Whether tectonics, lithology, and groundwater differ from each other or not, the dissolution ratio r can characterize the degree of carbonatite dissolution in the plane at the elevation H, which shows an exponential attenuation trend with the decreasing elevation, (Cao et al. 2014a, b; Cao et al. 2016). It can be expressed as:

$$ r={ae}^{b\left({H}_0-H\right)} $$

(3)

where a and b are constants, and H₀ is the initial elevation.

The dissolution ratio r stands for the percentage of the dissolved area in the statistical area. So, the number of non-dissolved areas on the edge of the pile shown in Fig. 1 is m(1 − r), and the probability of the other mr areas “embedded into rocks” is (1 − r).

According to the pile foundation engineering practice at the karst terrain, when there are no more than 3 construction survey holes within the scope of the pile hole, the exposed maximum rock-embedding depth is very close to the actual rock-embedding depth of the singe pile. This indicates that, in a small known area, if the 3 points arranged on the edge of the area are “embedded into rocks,” it can be deemed that the whole area is “embedded into rocks.” In Fig. 1, if the shadow areas A on the two sides of the known area B are “embedded into rocks,” then the boundaries between this area B and the adjacent two shadow areas A are “embedded into rocks.” Accordingly, the four corners of the area B are “embedded into rocks,” and thus, the area B is also “embedded into rocks.” Therefore, the rock-embedding probability model for the pile hole can be determined based on the rock-embedding probability of the 0.5   mr area in the annular region in Fig. 1.

In the current practices of pile foundation construction survey, the pile diameter is usually the main basis for the layout form and number of survey holes. In the karst terrain in Guangxi, when the pile diameter is less than 1.0 m, there are no more than 2 survey holes for each pile hole, arranged symmetrically around the pile center. This survey plan is proved to be working in most cases. As a survey hole is far smaller than a pile hole, the above hole arrangement plan can also be used as the basis for the optimization of the probability model analysis. The probability model can be finally optimized as follows:

In Fig. 1, the known area A is “embedded into rocks,” then the two areas B adjacent to the area A are also “embedded into rocks.” Therefore, the minimum number of areas needed to calculate the rock-embedding probability of the outer ring of the pile hole is (mr/3) just like the number of the shadow areas A in Fig. 3.

■ **Dataset content**
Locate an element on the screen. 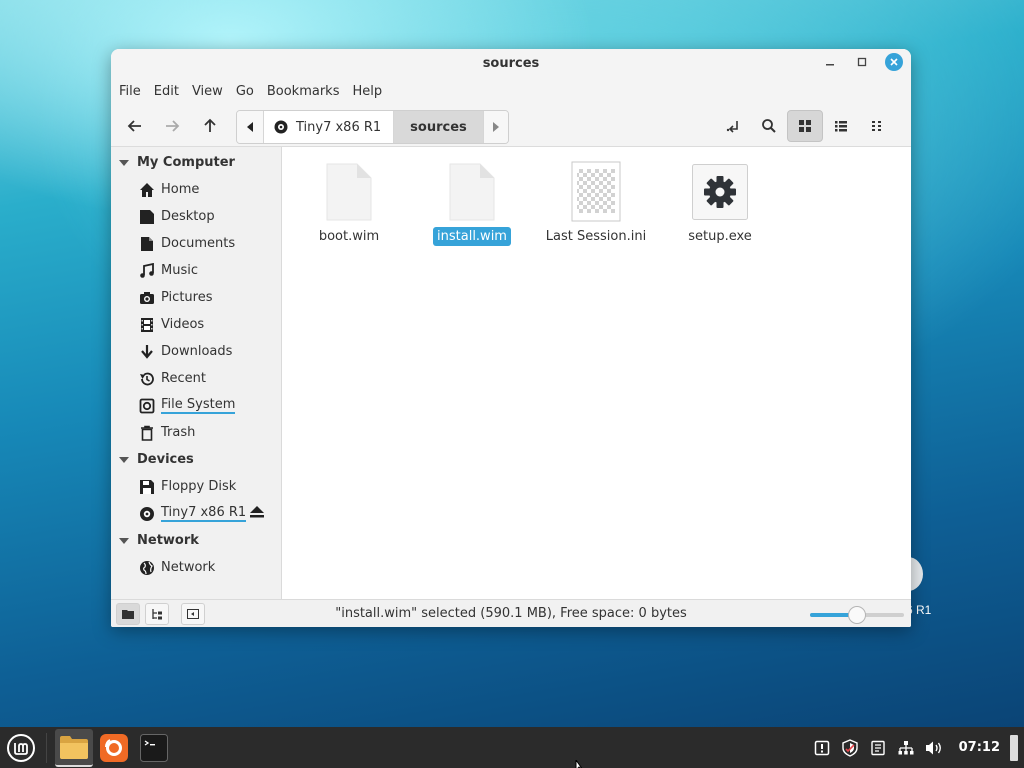  music-icon is located at coordinates (147, 270).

■ **Your objective**
Answer these questions from the text on rock-embedding probability for pile holes in karst terrain:
(a) What does the dissolution ratio r stand for?
(b) What trend does r show as elevation decreases?
(c) In the karst terrain in Guangxi, how many survey holes are used for each pile hole when the pile diameter is less than 1.0 m, and how are they arranged?
The material shown above plays no part in what is asked here.

■ **The completed task**
(a) The percentage of the dissolved area in the statistical area.
(b) An exponential attenuation trend.
(c) No more than 2 survey holes, arranged symmetrically around the pile center.